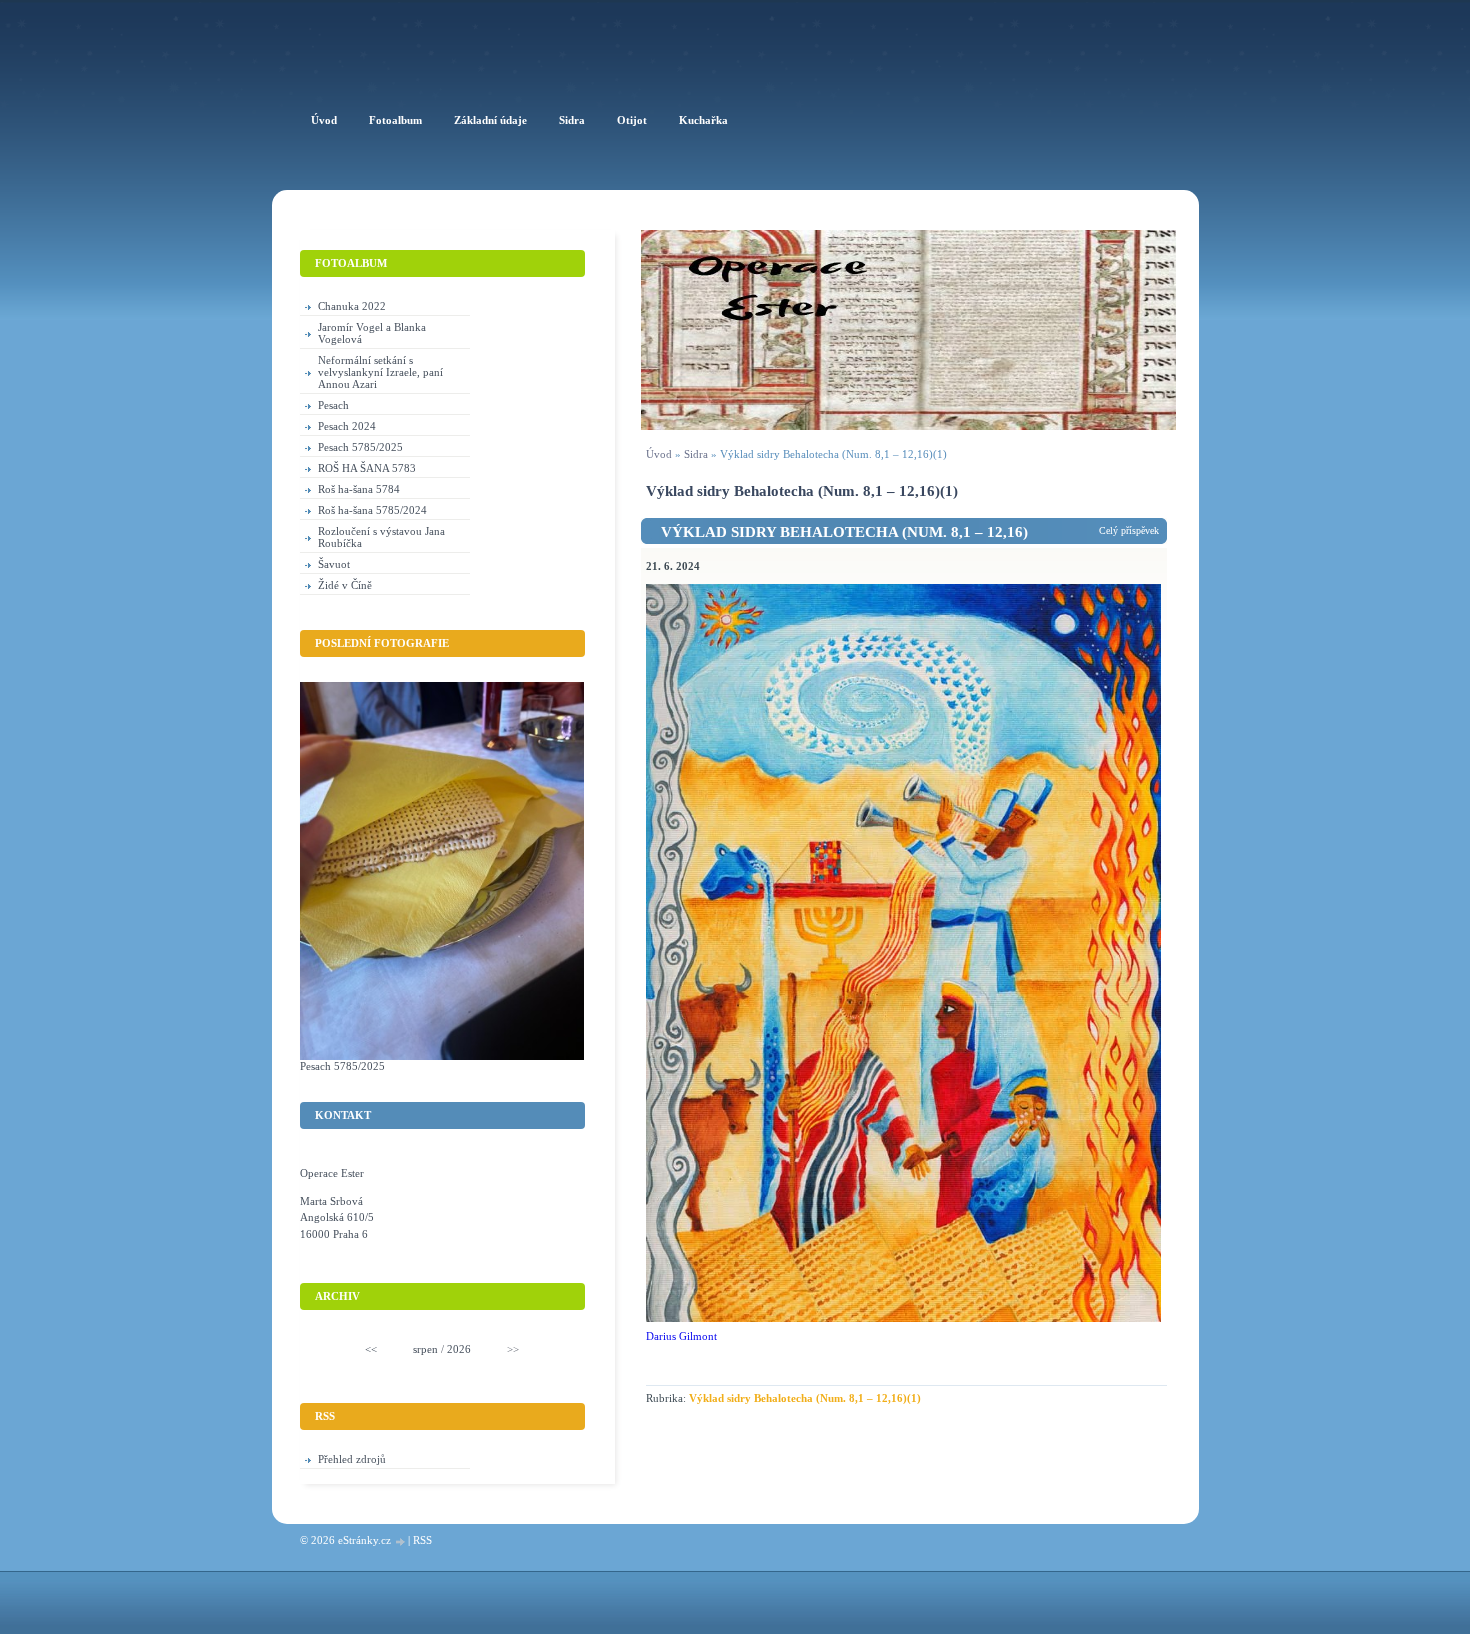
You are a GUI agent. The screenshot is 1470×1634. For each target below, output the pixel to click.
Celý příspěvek (1129, 530)
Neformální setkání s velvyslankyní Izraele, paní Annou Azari (380, 372)
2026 (459, 1349)
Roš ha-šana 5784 (359, 489)
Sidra (696, 454)
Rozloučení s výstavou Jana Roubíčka (381, 537)
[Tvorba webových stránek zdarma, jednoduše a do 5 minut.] (401, 1541)
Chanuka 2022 (352, 306)
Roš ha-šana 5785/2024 (372, 510)
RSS (422, 1540)
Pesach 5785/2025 (360, 447)
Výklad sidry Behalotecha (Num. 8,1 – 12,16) (844, 532)
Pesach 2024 (347, 426)
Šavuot (334, 564)
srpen (425, 1349)
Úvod (659, 454)
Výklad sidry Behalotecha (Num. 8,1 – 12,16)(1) (805, 1398)
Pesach (333, 405)
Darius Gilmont (681, 1336)
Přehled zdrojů (352, 1459)
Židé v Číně (345, 585)
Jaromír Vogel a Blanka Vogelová (372, 333)
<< (371, 1349)
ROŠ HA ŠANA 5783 (367, 468)
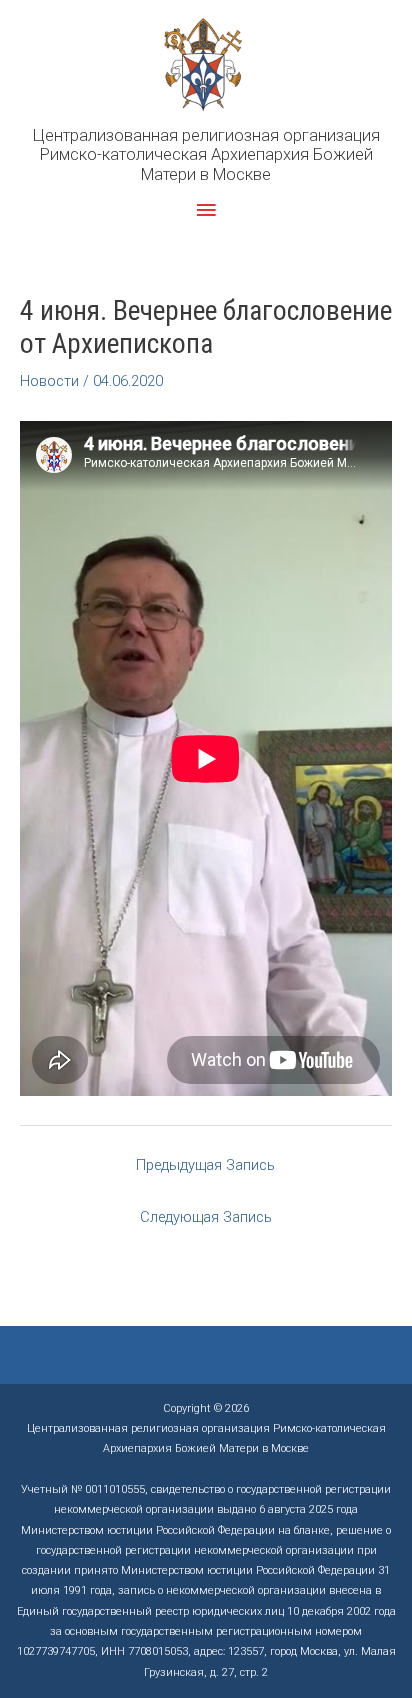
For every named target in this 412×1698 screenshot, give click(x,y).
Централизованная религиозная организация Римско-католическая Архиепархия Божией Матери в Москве (206, 155)
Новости (49, 381)
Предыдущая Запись (205, 1165)
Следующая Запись (206, 1217)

◆ **Exercise details**:
Line by line, write out the data above exactly, without the pictures.

◆ **Solution to this exercise**:
You are a GUI agent. The screenshot is 1470×1634. For each target below, output the pixel to click.
Celý příspěvek (1129, 530)
Neformální setkání s velvyslankyní Izraele, paní Annou Azari (380, 372)
2026 (459, 1349)
Roš ha-šana 5784 (359, 489)
Sidra (696, 454)
Rozloučení s výstavou Jana Roubíčka (381, 537)
[Tvorba webových stránek zdarma, jednoduše a do 5 minut.] (401, 1541)
Chanuka 2022 (352, 306)
Roš ha-šana 5785/2024 (372, 510)
RSS (422, 1540)
Pesach 5785/2025 (360, 447)
Výklad sidry Behalotecha (Num. 8,1 – 12,16) (844, 532)
Pesach 2024 (347, 426)
Šavuot (334, 564)
srpen (425, 1349)
Úvod (659, 454)
Výklad sidry Behalotecha (Num. 8,1 – 12,16)(1) (805, 1398)
Pesach (333, 405)
Darius Gilmont (681, 1336)
Přehled zdrojů (352, 1459)
Židé v Číně (345, 585)
Jaromír Vogel a Blanka Vogelová (372, 333)
<< (371, 1349)
ROŠ HA ŠANA 5783 (367, 468)
For every named target in this 412×1698 screenshot, give click(x,y).
Централизованная религиозная организация Римско-католическая Архиепархия Божией Матери в Москве (206, 155)
Новости (49, 381)
Предыдущая Запись (205, 1165)
Следующая Запись (206, 1217)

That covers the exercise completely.